Pengadilan Turki menjatuhkan hukuman penjara seumur hidup kepada aktivis terkemuka Osman Kavala (64) atas dakwaan kontroversial mencoba menggulingkan pemerintah. Dakwaan ini telah membuatnya mendekam di penjara tanpa vonis hukuman selama lebih dari empat tahun.
Dilansir dari kantor berita AFP, Selasa (26/4/2022), dalam sidang putusan yang digelar pada Senin (25/4) waktu setempat, panel tiga hakim juga memenjarakan tujuh terdakwa lainnya masing-masing selama 18 tahun, dengan dakwaan membantu upaya menggulingkan pemerintahan Perdana Menteri Recep Tayyip Erdogan ketika itu selama protes besar-besaran pada 2013.
Putusan ini dengan cepat mendapat kecaman dari beberapa negara Barat serta para aktivis hak asasi manusia - beberapa di antaranya menangis di ruang sidang usai mendengar putusan hakim.
SCROLL TO CONTINUE WITH CONTENT
Washington mengatakan pihaknya "sangat terganggu" dengan vonis yang "tidak adil" tersebut.
"Amerika Serikat sangat terganggu dan kecewa dengan keputusan pengadilan tersebut," kata juru bicara Departemen Luar Negeri Amerika Serikat Ned Price dalam sebuah pernyataan.
Adapun Jerman mengatakan bahwa pengkritik Erdogan itu harus "segera dibebaskan".
Kepala diplomat Uni Eropa, Josep Borrell, juga mengutuk vonis itu karena mengabaikan perintah pembebasan Kavala dari Pengadilan Hak Asasi Manusia Eropa.
"Hari ini, kita telah menyaksikan parodi keadilan dengan proporsi yang spektakuler," kata direktur Amnesty International Eropa, Nils Muiznieks.
Di persidangan, Kavala mengatakan kepada pengadilan melalui tautan video dari penjara berpengamanan tinggi di dekat Istanbul, bahwa dia memandang seluruh proses sebagai "pembunuhan yudisial".
"Ini adalah teori konspirasi yang disusun berdasarkan alasan politik dan ideologis," kata Kavala di pengadilan beberapa saat sebelum vonis dijatuhkan.

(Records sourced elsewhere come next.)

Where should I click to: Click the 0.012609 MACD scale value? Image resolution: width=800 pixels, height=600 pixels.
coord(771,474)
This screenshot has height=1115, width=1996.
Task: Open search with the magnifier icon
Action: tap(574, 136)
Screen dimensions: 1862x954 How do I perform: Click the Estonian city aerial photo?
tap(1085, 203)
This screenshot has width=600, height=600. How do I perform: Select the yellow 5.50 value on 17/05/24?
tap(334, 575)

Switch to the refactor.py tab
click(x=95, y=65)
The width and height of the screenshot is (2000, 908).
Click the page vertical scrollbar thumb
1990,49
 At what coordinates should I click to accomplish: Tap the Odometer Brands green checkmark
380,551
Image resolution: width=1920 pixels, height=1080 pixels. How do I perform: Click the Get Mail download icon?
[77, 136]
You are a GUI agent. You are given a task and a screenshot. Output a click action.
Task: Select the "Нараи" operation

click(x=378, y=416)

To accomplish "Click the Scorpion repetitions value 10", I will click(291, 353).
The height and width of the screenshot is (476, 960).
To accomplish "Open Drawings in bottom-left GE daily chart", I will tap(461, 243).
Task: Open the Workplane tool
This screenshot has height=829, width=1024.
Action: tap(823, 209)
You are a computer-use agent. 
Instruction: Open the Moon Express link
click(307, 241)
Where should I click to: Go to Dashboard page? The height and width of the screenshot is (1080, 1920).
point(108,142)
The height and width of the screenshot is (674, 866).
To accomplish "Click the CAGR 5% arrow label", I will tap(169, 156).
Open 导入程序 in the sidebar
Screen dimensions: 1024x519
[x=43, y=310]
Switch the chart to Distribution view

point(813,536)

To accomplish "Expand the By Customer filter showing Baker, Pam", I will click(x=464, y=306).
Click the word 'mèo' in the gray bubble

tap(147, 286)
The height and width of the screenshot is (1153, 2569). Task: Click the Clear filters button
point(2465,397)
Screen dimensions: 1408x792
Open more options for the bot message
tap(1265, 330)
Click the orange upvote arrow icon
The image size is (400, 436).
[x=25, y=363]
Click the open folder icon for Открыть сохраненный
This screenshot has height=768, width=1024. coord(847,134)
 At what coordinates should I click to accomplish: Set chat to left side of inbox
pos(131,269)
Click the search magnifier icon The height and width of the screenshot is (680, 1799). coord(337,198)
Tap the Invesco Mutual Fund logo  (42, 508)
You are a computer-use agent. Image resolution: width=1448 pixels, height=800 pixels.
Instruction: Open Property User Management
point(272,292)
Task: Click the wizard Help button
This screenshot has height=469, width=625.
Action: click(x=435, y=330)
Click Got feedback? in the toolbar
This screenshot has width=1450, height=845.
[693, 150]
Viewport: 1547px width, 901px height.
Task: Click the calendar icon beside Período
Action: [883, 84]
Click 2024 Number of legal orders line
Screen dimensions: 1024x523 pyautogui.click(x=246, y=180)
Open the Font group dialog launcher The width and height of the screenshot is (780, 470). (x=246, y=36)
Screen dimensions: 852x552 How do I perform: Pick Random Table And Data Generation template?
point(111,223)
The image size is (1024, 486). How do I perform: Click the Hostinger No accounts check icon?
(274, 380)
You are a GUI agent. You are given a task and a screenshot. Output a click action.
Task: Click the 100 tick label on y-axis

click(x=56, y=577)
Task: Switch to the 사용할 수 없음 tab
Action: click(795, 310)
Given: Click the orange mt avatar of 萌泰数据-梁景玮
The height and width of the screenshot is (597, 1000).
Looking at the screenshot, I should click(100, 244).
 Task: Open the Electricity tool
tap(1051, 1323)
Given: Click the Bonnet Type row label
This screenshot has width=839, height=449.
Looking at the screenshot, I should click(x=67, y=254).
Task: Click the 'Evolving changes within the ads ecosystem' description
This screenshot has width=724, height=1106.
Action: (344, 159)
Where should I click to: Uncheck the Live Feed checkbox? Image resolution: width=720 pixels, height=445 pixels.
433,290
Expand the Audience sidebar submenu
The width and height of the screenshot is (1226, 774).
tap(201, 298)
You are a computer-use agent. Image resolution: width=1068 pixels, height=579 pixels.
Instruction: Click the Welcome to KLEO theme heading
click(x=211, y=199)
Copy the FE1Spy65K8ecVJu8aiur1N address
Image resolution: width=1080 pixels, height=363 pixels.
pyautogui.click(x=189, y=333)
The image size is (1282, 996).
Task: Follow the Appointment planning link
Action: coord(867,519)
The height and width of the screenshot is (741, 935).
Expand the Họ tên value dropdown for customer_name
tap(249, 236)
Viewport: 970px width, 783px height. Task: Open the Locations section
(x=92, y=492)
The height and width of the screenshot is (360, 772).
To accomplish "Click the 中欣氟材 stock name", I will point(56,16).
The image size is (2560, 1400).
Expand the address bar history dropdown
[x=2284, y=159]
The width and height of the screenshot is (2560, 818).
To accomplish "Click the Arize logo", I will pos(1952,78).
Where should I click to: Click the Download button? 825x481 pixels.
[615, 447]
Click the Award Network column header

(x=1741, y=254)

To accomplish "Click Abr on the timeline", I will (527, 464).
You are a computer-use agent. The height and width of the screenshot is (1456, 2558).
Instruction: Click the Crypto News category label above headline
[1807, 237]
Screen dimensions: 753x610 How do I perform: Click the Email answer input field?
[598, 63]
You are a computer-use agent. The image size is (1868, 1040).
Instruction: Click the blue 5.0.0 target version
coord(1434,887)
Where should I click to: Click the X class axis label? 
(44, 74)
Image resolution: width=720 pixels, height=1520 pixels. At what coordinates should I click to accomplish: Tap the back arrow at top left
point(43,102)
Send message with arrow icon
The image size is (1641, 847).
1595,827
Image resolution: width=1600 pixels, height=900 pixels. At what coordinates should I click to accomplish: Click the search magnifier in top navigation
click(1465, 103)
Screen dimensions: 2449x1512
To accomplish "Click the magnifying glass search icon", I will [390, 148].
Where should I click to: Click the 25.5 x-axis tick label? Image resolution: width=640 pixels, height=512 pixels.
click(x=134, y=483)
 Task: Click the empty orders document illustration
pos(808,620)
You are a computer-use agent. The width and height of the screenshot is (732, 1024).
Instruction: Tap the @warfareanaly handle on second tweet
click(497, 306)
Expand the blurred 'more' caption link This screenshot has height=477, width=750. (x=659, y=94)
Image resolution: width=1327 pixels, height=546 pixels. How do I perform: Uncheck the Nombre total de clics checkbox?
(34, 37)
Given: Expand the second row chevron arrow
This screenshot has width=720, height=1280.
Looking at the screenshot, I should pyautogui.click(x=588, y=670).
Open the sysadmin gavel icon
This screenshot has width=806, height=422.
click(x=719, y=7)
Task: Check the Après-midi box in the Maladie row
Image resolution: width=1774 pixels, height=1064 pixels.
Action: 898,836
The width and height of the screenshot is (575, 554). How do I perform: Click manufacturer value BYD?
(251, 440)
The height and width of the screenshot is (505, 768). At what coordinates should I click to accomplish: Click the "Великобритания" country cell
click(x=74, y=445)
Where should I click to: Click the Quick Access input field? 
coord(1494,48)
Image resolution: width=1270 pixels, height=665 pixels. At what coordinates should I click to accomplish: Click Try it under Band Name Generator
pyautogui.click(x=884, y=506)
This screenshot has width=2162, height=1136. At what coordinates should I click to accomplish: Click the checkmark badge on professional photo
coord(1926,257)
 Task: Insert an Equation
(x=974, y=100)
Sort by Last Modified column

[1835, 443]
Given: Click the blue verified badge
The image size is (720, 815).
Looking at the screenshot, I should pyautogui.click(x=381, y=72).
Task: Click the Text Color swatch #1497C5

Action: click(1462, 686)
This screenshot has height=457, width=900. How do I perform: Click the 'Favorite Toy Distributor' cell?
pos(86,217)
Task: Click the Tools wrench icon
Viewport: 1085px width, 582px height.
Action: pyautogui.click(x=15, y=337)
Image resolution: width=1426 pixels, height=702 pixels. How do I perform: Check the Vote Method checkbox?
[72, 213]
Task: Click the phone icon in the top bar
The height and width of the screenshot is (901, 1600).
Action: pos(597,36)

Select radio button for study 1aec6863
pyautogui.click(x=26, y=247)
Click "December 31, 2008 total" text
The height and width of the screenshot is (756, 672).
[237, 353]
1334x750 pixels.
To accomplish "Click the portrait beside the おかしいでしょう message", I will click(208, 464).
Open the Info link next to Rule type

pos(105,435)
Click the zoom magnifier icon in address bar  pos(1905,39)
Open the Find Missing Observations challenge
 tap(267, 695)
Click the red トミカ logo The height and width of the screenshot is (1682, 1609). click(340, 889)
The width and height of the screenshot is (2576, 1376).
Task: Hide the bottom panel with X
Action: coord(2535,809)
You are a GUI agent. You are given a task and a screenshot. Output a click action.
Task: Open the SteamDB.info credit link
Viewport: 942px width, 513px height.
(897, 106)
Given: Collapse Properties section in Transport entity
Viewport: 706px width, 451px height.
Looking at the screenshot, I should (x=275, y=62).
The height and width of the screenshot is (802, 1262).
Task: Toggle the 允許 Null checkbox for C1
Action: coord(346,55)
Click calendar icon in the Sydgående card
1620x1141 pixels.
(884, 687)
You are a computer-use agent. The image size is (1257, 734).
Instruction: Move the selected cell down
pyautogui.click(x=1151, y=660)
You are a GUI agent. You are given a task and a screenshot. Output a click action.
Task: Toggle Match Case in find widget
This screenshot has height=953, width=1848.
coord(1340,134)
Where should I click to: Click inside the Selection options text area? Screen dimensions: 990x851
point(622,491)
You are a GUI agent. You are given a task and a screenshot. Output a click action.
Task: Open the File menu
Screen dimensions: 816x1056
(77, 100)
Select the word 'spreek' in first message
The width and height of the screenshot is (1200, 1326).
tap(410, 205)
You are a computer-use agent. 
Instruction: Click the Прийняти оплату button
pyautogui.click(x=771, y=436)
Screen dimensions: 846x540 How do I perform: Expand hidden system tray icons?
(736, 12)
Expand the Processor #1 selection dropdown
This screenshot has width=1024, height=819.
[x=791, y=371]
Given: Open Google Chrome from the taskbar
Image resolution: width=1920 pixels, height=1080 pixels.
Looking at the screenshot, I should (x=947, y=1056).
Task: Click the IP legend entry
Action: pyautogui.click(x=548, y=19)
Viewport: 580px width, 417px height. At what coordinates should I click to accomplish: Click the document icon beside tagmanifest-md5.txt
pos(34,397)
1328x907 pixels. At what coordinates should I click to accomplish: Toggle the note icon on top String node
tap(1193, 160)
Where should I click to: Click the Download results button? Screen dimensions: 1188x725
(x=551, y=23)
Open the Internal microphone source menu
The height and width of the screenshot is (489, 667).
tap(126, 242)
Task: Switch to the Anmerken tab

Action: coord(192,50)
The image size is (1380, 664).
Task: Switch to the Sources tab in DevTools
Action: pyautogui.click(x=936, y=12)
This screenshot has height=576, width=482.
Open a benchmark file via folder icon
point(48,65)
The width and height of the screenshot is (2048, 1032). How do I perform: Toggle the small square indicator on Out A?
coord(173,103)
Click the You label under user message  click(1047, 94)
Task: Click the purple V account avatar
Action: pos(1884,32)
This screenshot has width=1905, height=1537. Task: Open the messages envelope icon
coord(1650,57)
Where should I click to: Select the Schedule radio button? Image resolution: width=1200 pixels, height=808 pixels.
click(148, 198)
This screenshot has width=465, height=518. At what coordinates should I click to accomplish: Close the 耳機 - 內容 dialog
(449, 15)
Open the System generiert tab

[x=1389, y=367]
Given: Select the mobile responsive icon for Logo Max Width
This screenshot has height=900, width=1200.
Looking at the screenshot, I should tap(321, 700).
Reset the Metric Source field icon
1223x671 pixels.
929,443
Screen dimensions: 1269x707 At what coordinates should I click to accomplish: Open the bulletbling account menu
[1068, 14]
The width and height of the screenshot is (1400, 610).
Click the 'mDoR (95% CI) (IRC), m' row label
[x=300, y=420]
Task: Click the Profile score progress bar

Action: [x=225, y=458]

Kavala sebelumnya dikenal sebagai pengusaha dan filantropis yang menghabiskan sebagian dari kekayaannya untuk mempromosikan budaya dan proyek yang bertujuan untuk mendamaikan Turki dan musuh bebuyutannya, Armenia.
Namun, Erdogan menggambarkannya sebagai agen sayap kiri dari miliarder Amerika Serikat kelahiran Hungaria, George Soros dan menuduhnya menggunakan uang asing untuk mencoba menggulingkan pemerintah.
"Kita tidak akan pernah bisa bersama dengan orang-orang seperti Kavala," kata Erdogan pada tahun 2020.
Kavala adalah satu dari puluhan ribu orang Turki yang dipenjara atau dipecat dari pekerjaan mereka dalam operasi pembersihan menyusul upaya kudeta terhadap Erdogan yang telah menjadi presiden Turki pada 2016.
Kavala pertama kali didakwa mendanai gelombang aksi protes tahun 2013, yang oleh beberapa analis dipandang sebagai asal mula sikap Erdogan yang lebih otoriter di paruh kedua masa 20 tahun pemerintahannya.
Pengadilan membebaskannya pada Februari 2020, namun kemudian dia kembali ditangkap polisi sebelum dia sempat pulang ke rumah istrinya. Pengadilan lain kemudian menuduhnya terlibat dalam kudeta 2016 yang gagal.
Kavala akhirnya menghadapi sejumlah dakwaan dan baru divonis bersalah dan dihukum penjara seumur hidup pada persidangan Senin (25/4) waktu setempat.